The clearest reason to identify a succulent correctly — beyond the pleasure of knowing what you own — is that care needs vary more across these twenty plants than most beginners realise. Lithops and Haworthia, for instance, are both on the same shelf and want almost opposite amounts of light. The practical differences cluster around three axes.

  • ·Light. The majority want 4–6 hours of direct sun (south or west windowsill in the Northern hemisphere): Echeveria, Aeonium, Sedum morganianum, Sedum rubrotinctum, Crassula, Portulacaria, Graptopetalum, Aloe, Kalanchoe, Sempervivum, Lithops, Euphorbia. A smaller group prefers bright indirect light and scorches in midday sun: Haworthia cooperi, Haworthia fasciata, Gasteria. Full background on reading your windows is in understanding light levels.
  • ·Water. The cross-species default is: soak the soil, then wait until it is completely dry before soaking again. In practice that is every 2–4 weeks in summer and every 6–8 weeks in winter for most of the twenty. The two outliers are Lithops (essentially no water in summer dormancy and near-dry in winter) and Aeonium (winter-growing Mediterranean genus that actually wants more water in cool months than in summer). For the general framework see how often to water houseplants.
  • ·Pet-safety. Toxic to cats and dogs: Aloe (all species), Kalanchoe (all species — cardiac glycosides, genuinely dangerous), Crassula ovata, Euphorbia (plus skin irritation from the sap), Senecio / Curio rowleyanus. Generally pet-safe: Echeveria, Haworthia, Gasteria, Sedum morganianum, Sempervivum, Aeonium, Graptopetalum, Portulacaria, Lithops. Sedum rubrotinctum is mildly irritant rather than truly toxic. Before buying, cross-reference against are houseplants toxic to cats and dogs and the positive list in pet-safe houseplants.
Section 8

When to stop identifying and just care for it

Getting to the exact species is satisfying, but most care decisions happen at the family level. Once you have a confident genus — Echeveria, Haworthia, Senecio, Crassula, Euphorbia — the species-level differences shrink to watering cadence by a week or two and light by one exposure.
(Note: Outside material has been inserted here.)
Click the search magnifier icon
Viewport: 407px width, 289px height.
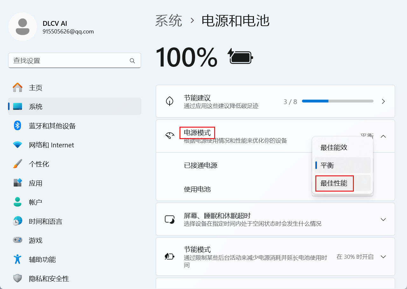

Five rules cover almost all of the twenty plants above and will keep a misidentified succulent alive long enough for you to figure out what it actually is.

  • 1Pot in a gritty mix — two parts succulent compost to one part pumice, perlite or coarse horticultural grit. Nothing on this list tolerates soggy peat.
  • 2Use a terracotta pot with a drainage hole. The porous clay wicks moisture and buys forgiveness for over-watering errors.
  • 3Water by the soak-and-dry method: drench thoroughly when the soil is fully dry to the bottom of the pot, then leave it alone until it is fully dry again.
  • 4Give as much direct light as the plant tolerates — most of these want more than a living-room windowsill provides in a Nordic winter. Etiolation (stretching and paling) is the most common symptom of insufficient light; see why are my plants' leaves turning yellow for the colour signals.
  • 5Ease off in winter. Most succulents want roughly half their summer watering, cooler temperatures (10–15 °C is ideal for many), and no fertiliser between November and March. The winter regime in winter houseplant care — Nordic apartment guide applies almost unchanged.